A Year in the Life of Pro Photographer Emily Polar
Most adventure photographers have an enviable travel schedule, and San Francisco–based Emily Polar is no exception. Enamored by India, having circled its borders on previous trips, Polar dedicated half of 2014 to the country, which she thinks of as “the grad school of travel.” A road trip from California to British Columbia, another through New Mexico and Colorado, and a few weeks in Sri Lanka and Bali topped off a year that would make anyone jealous. Here, Polar highlights a few of the best moments from a 2014 on the road.
Photo: A group of young boys from a village outside Agra, India make the best of the fading light with a dusty cricket match. I could taste the dirt as it went up my nose and into my mouth. The kids and trees were covered in it but didn’t seem to mind.
Agra is home to the Taj Mahal. Camels and their drivers walk the streets in search of passengers willing to pay for a ride. These streets are the perfect place to watch life go by.
Dust sparkled in the early morning rays as the sun warmed our bare feet on the cool floors of the Taj Mahal mosque.
Rafters go by as we stand on a cliff above the Ganges. Some yell and wave while others watch from shore. We jump with our hands in the air, screaming as we fall into the currents of the holy river.

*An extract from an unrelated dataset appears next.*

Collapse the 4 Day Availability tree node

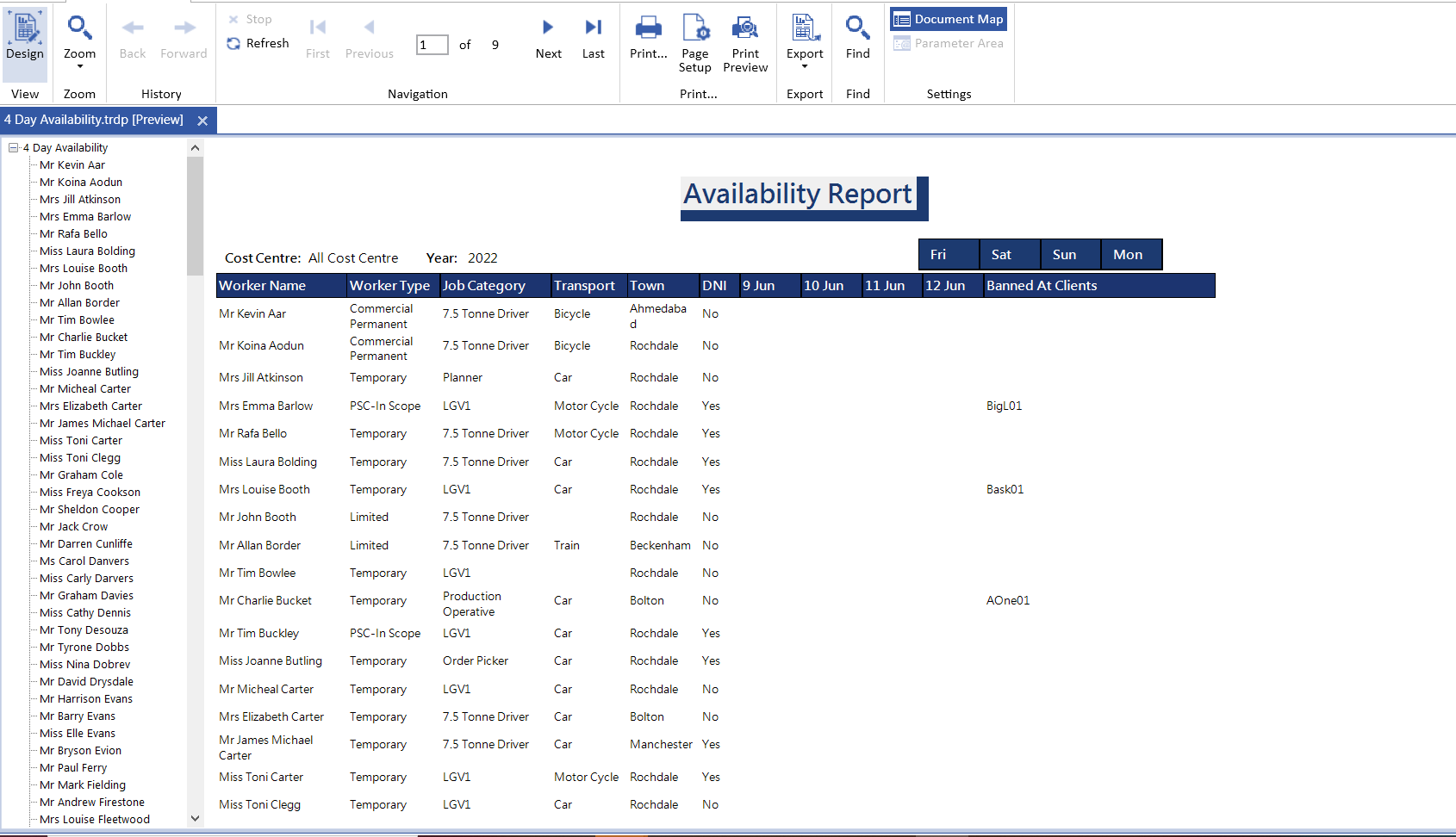point(14,148)
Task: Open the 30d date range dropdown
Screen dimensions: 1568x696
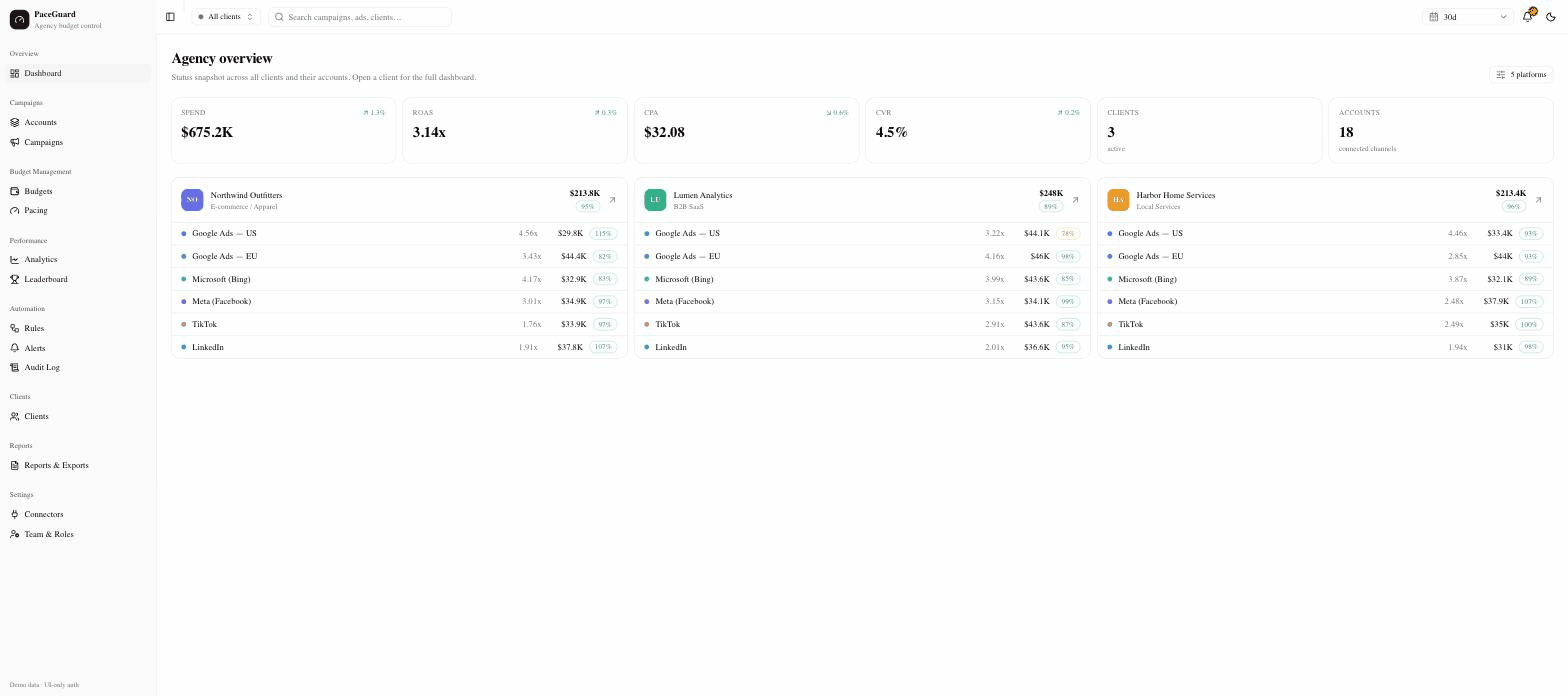Action: click(x=1467, y=17)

Nine floors up the Trayambakeshwar Temple in Rishikesh, I was waiting for my time-lapse while watching groups of Hindu families come and go to pray and make offerings. A large group of women rounded the corner in flurry of excitement and smiles. They gathered together and began asking for photos. Of course I took a couple shots and kept my camera handy, shooting as they left and walked down the stairs. One woman curiously trailed behind and smiled at me dearly.

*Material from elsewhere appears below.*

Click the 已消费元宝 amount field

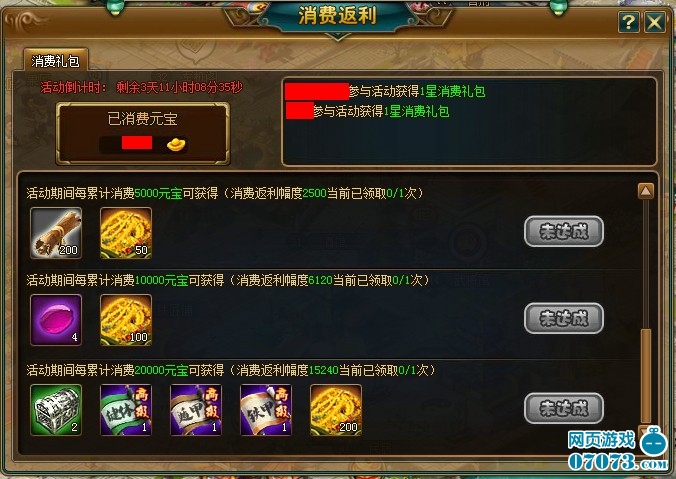(143, 145)
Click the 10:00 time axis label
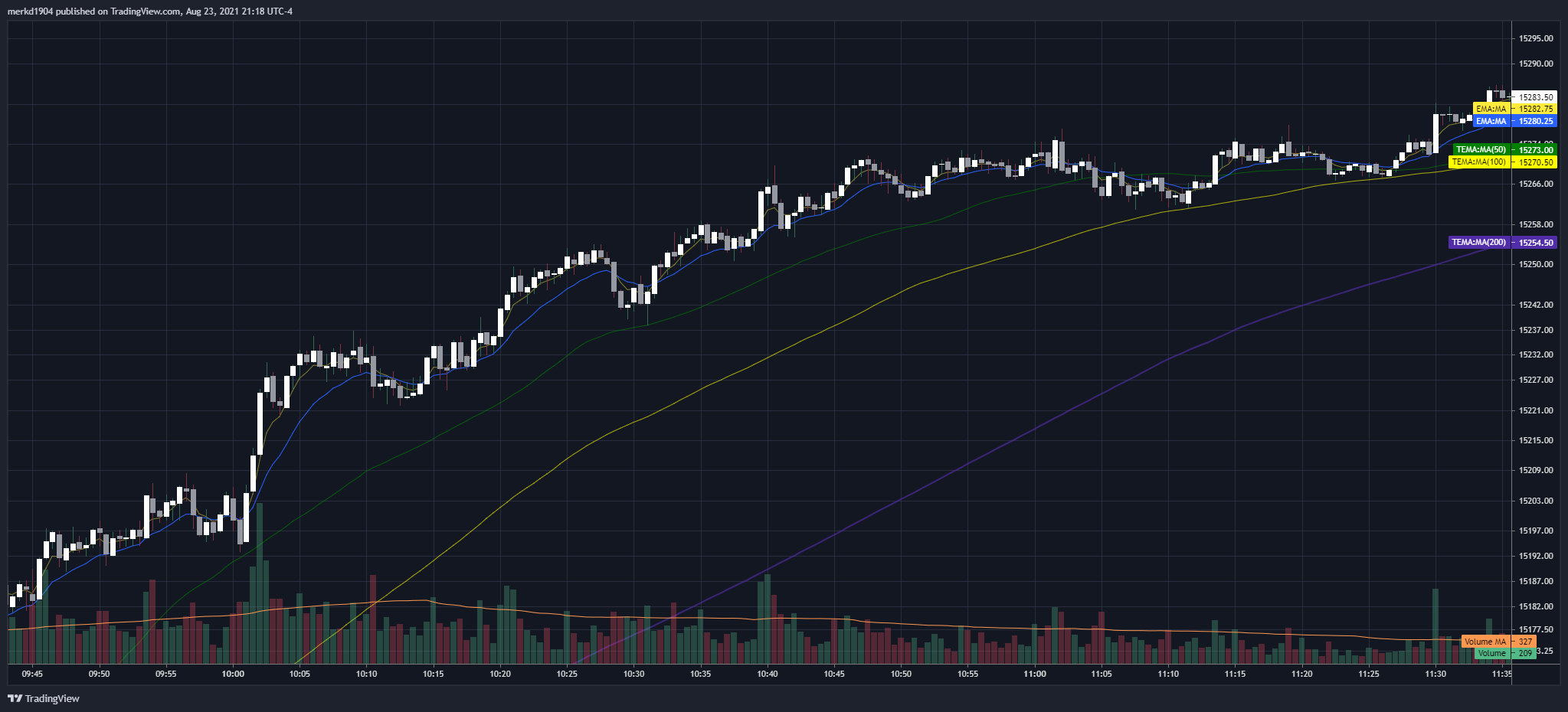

It was hot and dusty as I walked through a small desert village near Jaisalmer, India, when this man appeared. I froze in awe and fumbled for my camera before he stopped long enough for a few snaps of the shutter.
We bouldered our way through the rolling landscape of the never-ending granite rock that stretches across Hampi in southern India. Morning and evenings were reserved for bouldering, and the midday heat was spent reading, slacklining, and hanging out with new friends.
Our chosen mode of transportation on the dirt roads of Hampi. I considered it part of our warm-up: core, arms, and thighs! Dodging the road ruts while on the verge of falling over from laughing was half the fun.
Lying on the warm rocks under the night sky while the fire warmed our toes and our friends played music.
I got a quarter of the way across this bridge when I noticed a man below waving his hands, gesturing for me to come down. The bridge looked old and shaky, but I thought it looked sturdy enough to hold for at least one pass. Once I got down, a local boy crossed the bridge and nobody made a fuss.